More Climate-related Fun

1. Those experiments with a container filled with CO2
These date back to Eunice Foote and later John Tyndall in the 19th century. There are plenty of videos on YouTube. They fill one container with normal air and one with CO2 and expose them to sunlight or some other bright light. Inevitably, the one filled with CO2 warms considerably more.
Their conclusion: CO2 causes global warming, and it does this by absorbing radiation.
[Most of these experiments are fundamentally flawed;
- even if they prove that a 100% CO2 atmosphere (or air with 1% or 10% CO2) would be warmer than normal air, that is not relevant, what is relevant is whether an increase from 0.04% to 0.06% would make a measurable difference.
- apparently, it only requires a small amount of CO2 to block all the infra red anyway, and we are way past that point. Any more than that makes no difference. But he does a lot of stuff for the BBC, so he draws the opposite conclusion.
but let's gloss over those flaws. There is clearly a difference.]
There are actually four effects here, all pretty much undisputed:
1. CO2 absorbs and re-emits more infra red that N2 or O2*.
2. CO2 has a lower specific heat capacity that N2 or O2, so for a given amount of energy coming in, CO2 will warm up more than normal air.
3. CO2 has lower conductivity than N2 or O2, so once warmed up, won't cool down as fast.
4. On a very large scale, the lapse rate would be higher if we had a significant amount of CO2 in the atmosphere (let's say more than 10% CO2) because a its lower specific heat capacity means a higher lapse rate. But this effect is irrelevant in the laboratory.
So what is the relative importance of the first three effects in these laboratory experiments?
I stumbled across a write-up of a cool classroom experiment. Instead of filling one container and one with normal air, they filled one with CO2 and one with argon.
Those two gases have a similar molecular mass, higher than normal air (44 and 40, compared to 29). At room temperature, they have a lower specific heat capacity than normal air (0.846 J/g/K and 0.5203 at constant pressure, compared to 1.010); similar conductivity, lower than normal air (16.8 mW/m K and 17.9, compared to 26.2). The only major difference is that argon is mon-atomic, so completely unaffected by infra red and CO2 can absorb/re-emit some infra red wavelengths.
The results were that the two gases warmed more or less identically under a bright light, thus ruling out effect 1 (infra red absorption) as relevant. But the experimenters didn't want to lose their jobs, so they softens the conclusion by saying that the increase in atmospheric CO2 since the 19th might have caused a 0.3C surface temperature rise (i.e. 1% of the claimed Greenhouse Effect of 33C).
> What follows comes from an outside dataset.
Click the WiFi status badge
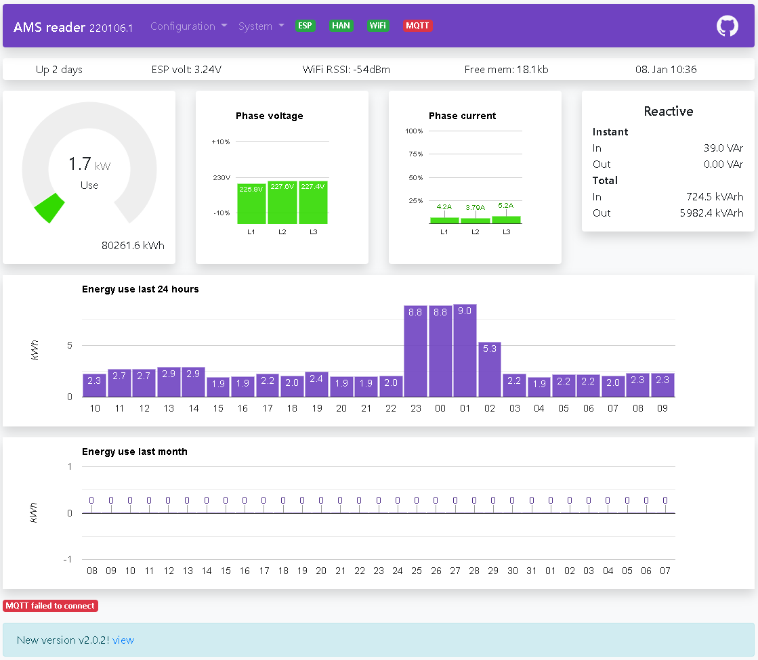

* Effect 1 is probably nonsense, or at least wildly overstated. For sure, CO2 can absorb and re-emit infra red, half of it downwards, by definition. But normal air warms up, and in turn it warms up things above or beneath it. Take a tray of ice cubes out of the freezer and put it on some polystyrene, what do you think will happen? It's all just "warmth" as far as the ice is concerned.
2. Climate sensitivity
From The Conversation:
The study, which was organised by the World Climate Research Programme (WCRP) looks at a measure called “equilibrium climate sensitivity”. This refers to how much global average temperatures will increase by in the long-term following a doubling of carbon dioxide concentrations. It can be estimated using three main lines of evidence:
1. Temperature measurements made with thermometers from 1850 (when enough global coverage began) to the near present. By comparing temperatures, CO₂ levels and the effect of other climate drivers in the past and present, we can estimate the longer-term changes.
2. Evidence from paleoclimate records from the peak of the last ice age 20,000 years ago, when CO₂ was lower than now, and a warm period around 4 million years ago when CO₂ was more comparable to today. We can tell how warm the climate was and how much CO₂ there was in the atmosphere based on the make-up of gases trapped in air bubbles in ancient ice cores.
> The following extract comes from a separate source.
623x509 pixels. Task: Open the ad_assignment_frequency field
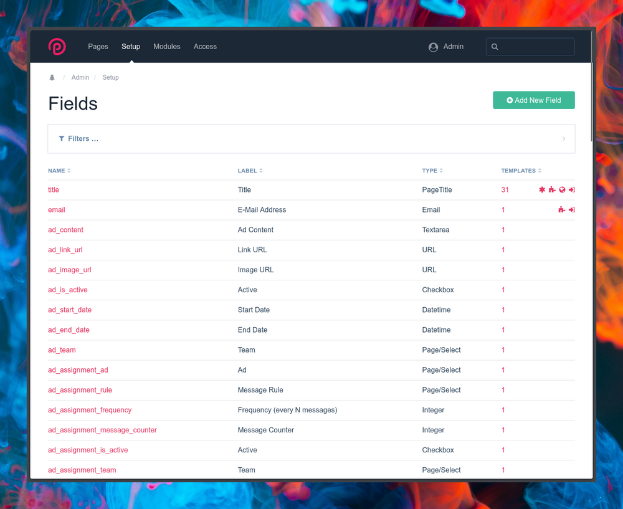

3. Present-day observations – for instance from satellite data – and evidence from climate models, theory and detailed process models that examine the physics of interactions within the climate system.
That's not three lines of evidence, it's one at most!
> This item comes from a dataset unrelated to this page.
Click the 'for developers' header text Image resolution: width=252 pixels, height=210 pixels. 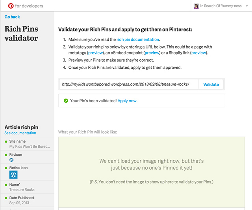coord(29,6)
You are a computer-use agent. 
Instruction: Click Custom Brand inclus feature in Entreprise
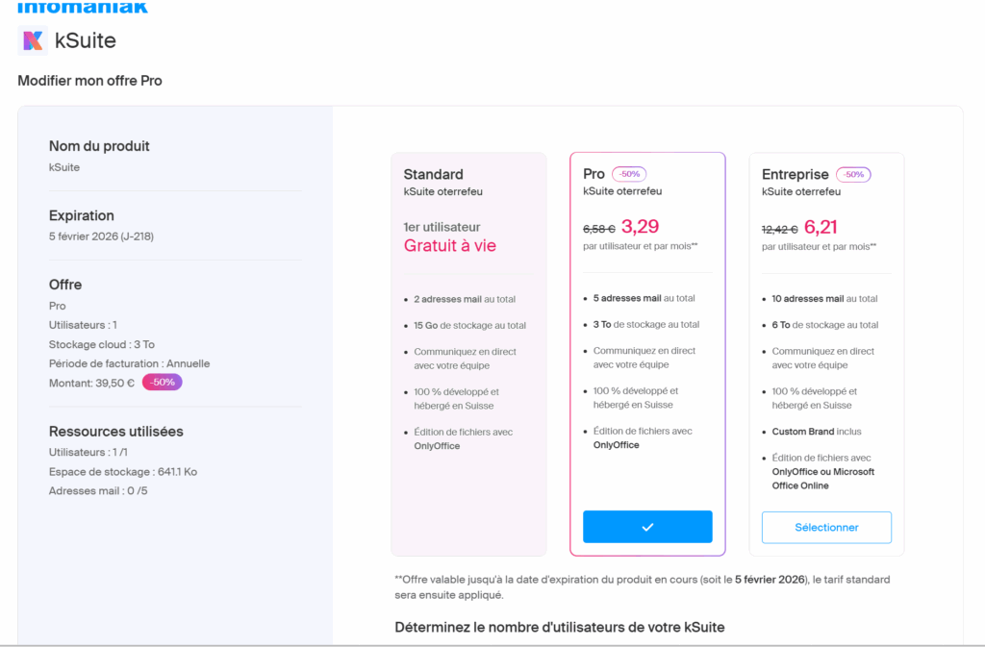[x=817, y=432]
Line 1 just assumes that CO2 drives temperatures, and skips the whole causation-correlation question.
Line 2 is cherry picking random dates and extrapolating from them and also has same weakness as Line 1.
Line 3 is partly just providing more accurate measurements for Line 1. The climate models and theories are in turn based on the same foregone conclusion, so this is just extrapolation based on questionably logic.
Extrapolations are always dodgy anyway. If you were 5' tall at age 10 and are 6' tall at age 20, it would be stupid to assume that you will be 7' by the age of 30. Interpolation is much safer, you can reasonably assume that you were about 5'6'" at age 15, give or take a bit for growth spurts etc.